TASK BRIEF
Reproduce the entries exactly. Omit none of them.

DATASET EXCERPTS section start

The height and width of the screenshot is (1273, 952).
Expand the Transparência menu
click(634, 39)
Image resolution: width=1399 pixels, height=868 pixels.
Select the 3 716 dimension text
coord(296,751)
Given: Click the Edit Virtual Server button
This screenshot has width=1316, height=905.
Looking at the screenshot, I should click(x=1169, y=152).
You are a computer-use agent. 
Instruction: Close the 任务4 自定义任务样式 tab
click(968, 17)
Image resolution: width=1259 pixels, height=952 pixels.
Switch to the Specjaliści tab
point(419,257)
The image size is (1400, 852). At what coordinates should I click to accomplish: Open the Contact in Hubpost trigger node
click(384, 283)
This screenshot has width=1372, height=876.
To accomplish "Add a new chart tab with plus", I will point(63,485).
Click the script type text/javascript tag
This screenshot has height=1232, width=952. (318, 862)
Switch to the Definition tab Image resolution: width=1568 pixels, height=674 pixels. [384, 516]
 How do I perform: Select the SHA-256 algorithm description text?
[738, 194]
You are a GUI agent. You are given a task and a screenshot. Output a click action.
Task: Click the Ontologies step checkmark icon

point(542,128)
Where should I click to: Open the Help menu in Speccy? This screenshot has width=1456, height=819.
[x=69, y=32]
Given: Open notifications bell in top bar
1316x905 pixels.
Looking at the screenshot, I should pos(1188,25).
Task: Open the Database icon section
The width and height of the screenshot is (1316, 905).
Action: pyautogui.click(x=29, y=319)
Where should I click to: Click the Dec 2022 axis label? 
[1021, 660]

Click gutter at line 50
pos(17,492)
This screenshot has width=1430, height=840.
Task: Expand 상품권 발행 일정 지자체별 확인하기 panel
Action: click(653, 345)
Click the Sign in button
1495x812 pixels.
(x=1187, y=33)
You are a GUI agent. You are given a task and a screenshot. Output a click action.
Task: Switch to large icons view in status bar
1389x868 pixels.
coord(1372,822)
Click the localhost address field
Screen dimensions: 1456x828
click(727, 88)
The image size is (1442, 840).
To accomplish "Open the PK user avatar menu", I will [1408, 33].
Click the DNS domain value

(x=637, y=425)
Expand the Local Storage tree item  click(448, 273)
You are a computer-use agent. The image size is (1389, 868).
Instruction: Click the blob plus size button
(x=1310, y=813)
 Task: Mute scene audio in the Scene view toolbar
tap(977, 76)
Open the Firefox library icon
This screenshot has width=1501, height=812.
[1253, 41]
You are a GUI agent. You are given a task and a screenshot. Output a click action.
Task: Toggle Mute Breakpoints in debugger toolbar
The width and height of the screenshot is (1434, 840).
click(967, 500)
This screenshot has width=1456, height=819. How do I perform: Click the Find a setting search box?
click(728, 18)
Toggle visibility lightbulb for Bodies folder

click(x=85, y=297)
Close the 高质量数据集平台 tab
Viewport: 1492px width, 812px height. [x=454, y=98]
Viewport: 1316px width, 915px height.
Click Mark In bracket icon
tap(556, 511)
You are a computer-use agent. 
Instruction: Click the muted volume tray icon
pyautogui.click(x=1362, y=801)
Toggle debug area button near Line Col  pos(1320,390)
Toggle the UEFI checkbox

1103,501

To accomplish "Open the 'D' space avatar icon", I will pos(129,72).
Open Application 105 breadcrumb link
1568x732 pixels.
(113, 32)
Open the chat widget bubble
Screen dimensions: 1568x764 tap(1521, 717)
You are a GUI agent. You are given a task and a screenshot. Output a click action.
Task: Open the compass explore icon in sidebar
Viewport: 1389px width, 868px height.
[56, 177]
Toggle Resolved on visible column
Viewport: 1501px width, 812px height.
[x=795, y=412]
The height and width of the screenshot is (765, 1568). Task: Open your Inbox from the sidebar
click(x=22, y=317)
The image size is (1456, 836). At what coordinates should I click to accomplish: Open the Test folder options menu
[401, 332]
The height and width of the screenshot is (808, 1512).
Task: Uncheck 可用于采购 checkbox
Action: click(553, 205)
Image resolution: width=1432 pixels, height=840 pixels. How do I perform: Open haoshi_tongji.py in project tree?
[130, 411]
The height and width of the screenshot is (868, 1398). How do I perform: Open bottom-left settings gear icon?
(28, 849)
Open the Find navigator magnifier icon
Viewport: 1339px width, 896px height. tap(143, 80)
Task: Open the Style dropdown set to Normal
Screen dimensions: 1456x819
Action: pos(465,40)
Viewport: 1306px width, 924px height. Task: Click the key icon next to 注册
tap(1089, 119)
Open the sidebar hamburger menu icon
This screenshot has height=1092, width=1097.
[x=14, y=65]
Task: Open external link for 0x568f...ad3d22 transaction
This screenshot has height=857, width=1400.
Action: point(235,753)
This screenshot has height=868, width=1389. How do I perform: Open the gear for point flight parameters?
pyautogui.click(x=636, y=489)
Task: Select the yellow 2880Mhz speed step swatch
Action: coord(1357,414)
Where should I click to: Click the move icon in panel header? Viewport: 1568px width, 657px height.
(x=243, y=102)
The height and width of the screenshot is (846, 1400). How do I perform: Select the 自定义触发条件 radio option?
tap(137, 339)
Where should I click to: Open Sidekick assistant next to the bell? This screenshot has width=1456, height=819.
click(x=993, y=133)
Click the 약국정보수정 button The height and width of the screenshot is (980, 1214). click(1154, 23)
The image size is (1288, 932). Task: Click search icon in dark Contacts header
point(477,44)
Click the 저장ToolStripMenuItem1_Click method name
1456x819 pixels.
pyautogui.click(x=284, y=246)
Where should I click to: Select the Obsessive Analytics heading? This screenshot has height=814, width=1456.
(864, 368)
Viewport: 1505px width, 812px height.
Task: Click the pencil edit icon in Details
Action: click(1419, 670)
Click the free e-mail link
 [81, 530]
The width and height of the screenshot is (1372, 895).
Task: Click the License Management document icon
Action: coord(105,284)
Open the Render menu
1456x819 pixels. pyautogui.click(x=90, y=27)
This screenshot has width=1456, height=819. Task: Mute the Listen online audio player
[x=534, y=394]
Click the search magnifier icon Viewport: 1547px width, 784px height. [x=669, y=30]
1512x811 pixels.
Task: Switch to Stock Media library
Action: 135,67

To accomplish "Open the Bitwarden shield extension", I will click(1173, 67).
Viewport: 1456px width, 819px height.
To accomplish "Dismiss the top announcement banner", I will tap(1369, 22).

DATASET EXCERPTS section end

TASK RESPONSE
The height and width of the screenshot is (1273, 952).
Expand the Transparência menu
click(634, 39)
Image resolution: width=1399 pixels, height=868 pixels.
Select the 3 716 dimension text
coord(296,751)
Given: Click the Edit Virtual Server button
This screenshot has width=1316, height=905.
Looking at the screenshot, I should click(x=1169, y=152).
You are a computer-use agent. 
Instruction: Close the 任务4 自定义任务样式 tab
click(968, 17)
Image resolution: width=1259 pixels, height=952 pixels.
Switch to the Specjaliści tab
point(419,257)
The image size is (1400, 852). At what coordinates should I click to accomplish: Open the Contact in Hubpost trigger node
click(384, 283)
This screenshot has width=1372, height=876.
To accomplish "Add a new chart tab with plus", I will point(63,485).
Click the script type text/javascript tag
This screenshot has height=1232, width=952. (318, 862)
Switch to the Definition tab Image resolution: width=1568 pixels, height=674 pixels. [384, 516]
 How do I perform: Select the SHA-256 algorithm description text?
[738, 194]
You are a GUI agent. You are given a task and a screenshot. Output a click action.
Task: Click the Ontologies step checkmark icon

point(542,128)
Where should I click to: Open the Help menu in Speccy? This screenshot has width=1456, height=819.
[x=69, y=32]
Given: Open notifications bell in top bar
1316x905 pixels.
Looking at the screenshot, I should pos(1188,25).
Task: Open the Database icon section
The width and height of the screenshot is (1316, 905).
Action: pyautogui.click(x=29, y=319)
Where should I click to: Click the Dec 2022 axis label? 
[1021, 660]

Click gutter at line 50
pos(17,492)
This screenshot has width=1430, height=840.
Task: Expand 상품권 발행 일정 지자체별 확인하기 panel
Action: click(653, 345)
Click the Sign in button
1495x812 pixels.
(x=1187, y=33)
You are a GUI agent. You are given a task and a screenshot. Output a click action.
Task: Switch to large icons view in status bar
1389x868 pixels.
coord(1372,822)
Click the localhost address field
Screen dimensions: 1456x828
click(727, 88)
The image size is (1442, 840).
To accomplish "Open the PK user avatar menu", I will [1408, 33].
Click the DNS domain value

(x=637, y=425)
Expand the Local Storage tree item  click(448, 273)
You are a computer-use agent. The image size is (1389, 868).
Instruction: Click the blob plus size button
(x=1310, y=813)
 Task: Mute scene audio in the Scene view toolbar
tap(977, 76)
Open the Firefox library icon
This screenshot has width=1501, height=812.
[1253, 41]
You are a GUI agent. You are given a task and a screenshot. Output a click action.
Task: Toggle Mute Breakpoints in debugger toolbar
The width and height of the screenshot is (1434, 840).
click(967, 500)
This screenshot has width=1456, height=819. How do I perform: Click the Find a setting search box?
click(728, 18)
Toggle visibility lightbulb for Bodies folder

click(x=85, y=297)
Close the 高质量数据集平台 tab
Viewport: 1492px width, 812px height. [x=454, y=98]
Viewport: 1316px width, 915px height.
Click Mark In bracket icon
tap(556, 511)
You are a computer-use agent. 
Instruction: Click the muted volume tray icon
pyautogui.click(x=1362, y=801)
Toggle debug area button near Line Col  pos(1320,390)
Toggle the UEFI checkbox

1103,501

To accomplish "Open the 'D' space avatar icon", I will pos(129,72).
Open Application 105 breadcrumb link
1568x732 pixels.
(113, 32)
Open the chat widget bubble
Screen dimensions: 1568x764 tap(1521, 717)
You are a GUI agent. You are given a task and a screenshot. Output a click action.
Task: Open the compass explore icon in sidebar
Viewport: 1389px width, 868px height.
[56, 177]
Toggle Resolved on visible column
Viewport: 1501px width, 812px height.
[x=795, y=412]
The height and width of the screenshot is (765, 1568). Task: Open your Inbox from the sidebar
click(x=22, y=317)
The image size is (1456, 836). At what coordinates should I click to accomplish: Open the Test folder options menu
[401, 332]
The height and width of the screenshot is (808, 1512).
Task: Uncheck 可用于采购 checkbox
Action: click(553, 205)
Image resolution: width=1432 pixels, height=840 pixels. How do I perform: Open haoshi_tongji.py in project tree?
[130, 411]
The height and width of the screenshot is (868, 1398). How do I perform: Open bottom-left settings gear icon?
(28, 849)
Open the Find navigator magnifier icon
Viewport: 1339px width, 896px height. tap(143, 80)
Task: Open the Style dropdown set to Normal
Screen dimensions: 1456x819
Action: pos(465,40)
Viewport: 1306px width, 924px height. Task: Click the key icon next to 注册
tap(1089, 119)
Open the sidebar hamburger menu icon
This screenshot has height=1092, width=1097.
[x=14, y=65]
Task: Open external link for 0x568f...ad3d22 transaction
This screenshot has height=857, width=1400.
Action: point(235,753)
This screenshot has height=868, width=1389. How do I perform: Open the gear for point flight parameters?
pyautogui.click(x=636, y=489)
Task: Select the yellow 2880Mhz speed step swatch
Action: coord(1357,414)
Where should I click to: Click the move icon in panel header? Viewport: 1568px width, 657px height.
(x=243, y=102)
The height and width of the screenshot is (846, 1400). How do I perform: Select the 自定义触发条件 radio option?
tap(137, 339)
Where should I click to: Open Sidekick assistant next to the bell? This screenshot has width=1456, height=819.
click(x=993, y=133)
Click the 약국정보수정 button The height and width of the screenshot is (980, 1214). click(1154, 23)
The image size is (1288, 932). Task: Click search icon in dark Contacts header
point(477,44)
Click the 저장ToolStripMenuItem1_Click method name
1456x819 pixels.
pyautogui.click(x=284, y=246)
Where should I click to: Select the Obsessive Analytics heading? This screenshot has height=814, width=1456.
(864, 368)
Viewport: 1505px width, 812px height.
Task: Click the pencil edit icon in Details
Action: click(1419, 670)
Click the free e-mail link
 [81, 530]
The width and height of the screenshot is (1372, 895).
Task: Click the License Management document icon
Action: coord(105,284)
Open the Render menu
1456x819 pixels. pyautogui.click(x=90, y=27)
This screenshot has width=1456, height=819. Task: Mute the Listen online audio player
[x=534, y=394]
Click the search magnifier icon Viewport: 1547px width, 784px height. [x=669, y=30]
1512x811 pixels.
Task: Switch to Stock Media library
Action: 135,67

To accomplish "Open the Bitwarden shield extension", I will click(1173, 67).
Viewport: 1456px width, 819px height.
To accomplish "Dismiss the top announcement banner", I will tap(1369, 22).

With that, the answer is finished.